Asparagus with Lemon Parsley Vinaigrette; It’s Asparagus Season!

Asparagus in spring.

I’ve posted this info before, but it bares repeating as the first tender shoots start peaking through the sand.

Food lovers the world over wait impatiently for the first sign of asparagus in the spring.

What color are you anxiously searching for?

Green?  White?  Violet?

It depends on where you live.

In the U.S. people look for slender, green asparagus.

In Europe people look for fat, white asparagus.

Asparagus

Violet is a nice compromise.

It’s white, but more slender than the traditional and with purplish tips.

Here is what I know about asparagus:

To store asparagus:  Slice off the dried ends… You should have a fresh, moist cut.  Stand in a coffee cup or small bowl with an inch (3cm) or so of water in the bottom.  It will keep a few days in the fridge… But it’s best eaten as soon after picking as possible.

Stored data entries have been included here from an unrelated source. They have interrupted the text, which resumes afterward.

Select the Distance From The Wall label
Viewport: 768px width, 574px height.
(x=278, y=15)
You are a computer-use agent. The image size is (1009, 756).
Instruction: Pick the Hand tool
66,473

To prepare green or thin violet asparagus: Snap off the ends by holding the very end of the stalk and bending carefully until it snaps. It will break naturally where the tender stalk begins.

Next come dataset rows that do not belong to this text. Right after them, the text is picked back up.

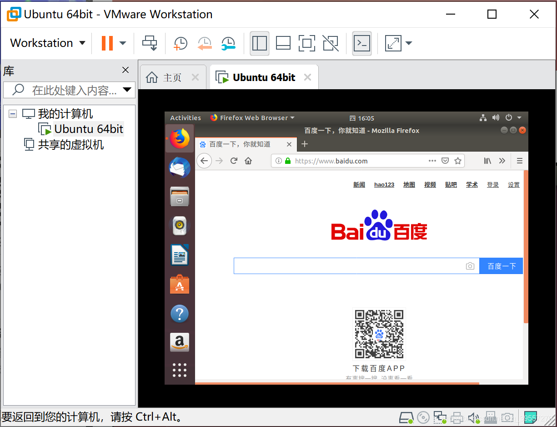Send Ctrl+Alt+Del to the virtual machine
This screenshot has width=557, height=427.
[x=150, y=43]
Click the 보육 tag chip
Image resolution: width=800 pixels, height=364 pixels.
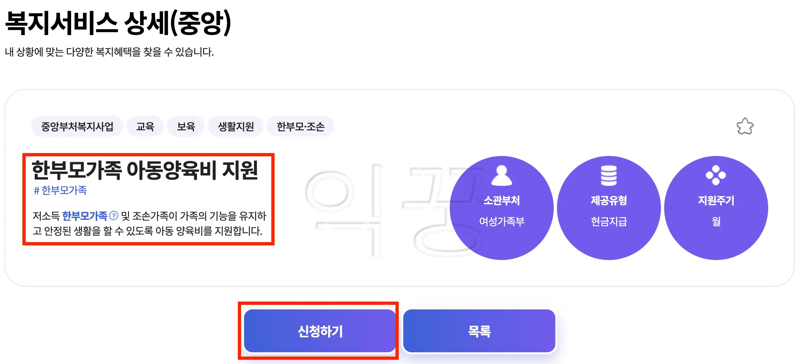(186, 126)
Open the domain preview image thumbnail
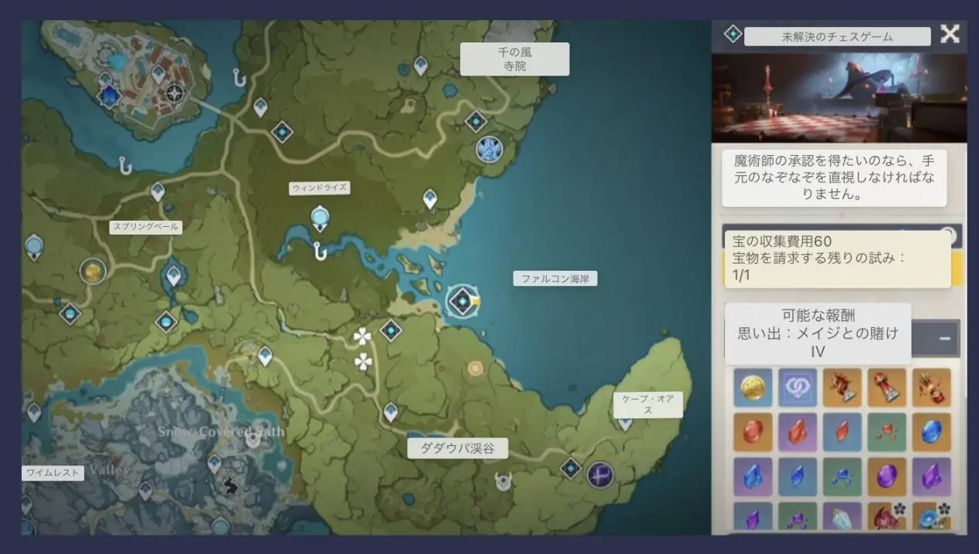 coord(838,97)
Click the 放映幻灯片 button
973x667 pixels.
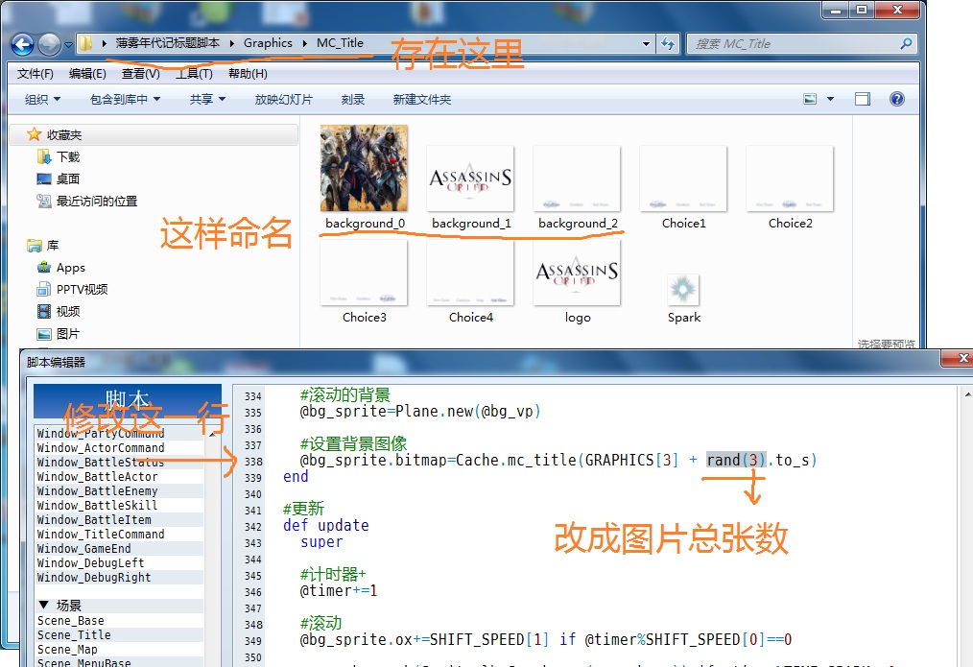(284, 99)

To prepare white asparagus:  Cut off the woody stem ends – do not snap or you will lose half the asparagus.  Peel the asparagus with a vegetable peeler, starting from just below the tip.  White asparagus tends to be brittle, so, to avoid snapping it, lay it flat on the counter to peel.

To braise in a skillet: Put spears into a skillet big enough to hold them without cutting, add water to cover bottom by 1/4 inch, cover and bring to boil. Lower heat and cook just until done, 8 – 12 minutes, longer for white, adding a bit of water as needed.

To bake/roast: Put a drizzle of oil on a baking sheet – one with a lip all around. I use a pizza pan. Roll the asparagus in oil (use your fingers!). Put in the oven at 400F (200C), tips facing the oven door. Bake for 15 – 25 minutes, depending on size. White will take the longest.

To cook on barbecue grill: Rub with olive oil. Either cook directly on barbecue grill (being careful not to let any slip through, or on a mesh pan. Turn frequently. Should be done in 7 – 15 minutes depending on size and heat. They will start to brown slightly but that’s okay – adds flavor and crunch.

To sauté: Put 1 tbs butter in a large nonstick skillet. Add asparagus and sauté over medium heat until they brown slightly and are done, 6 – 10 minutes, depending on size.  You can also sauté them over low heat for much longer.  I did thin, green asparagus in butter and olive oil over low heat for 25 minutes last night and they were perfect – not limp, still a bit of crunch and nicely browned.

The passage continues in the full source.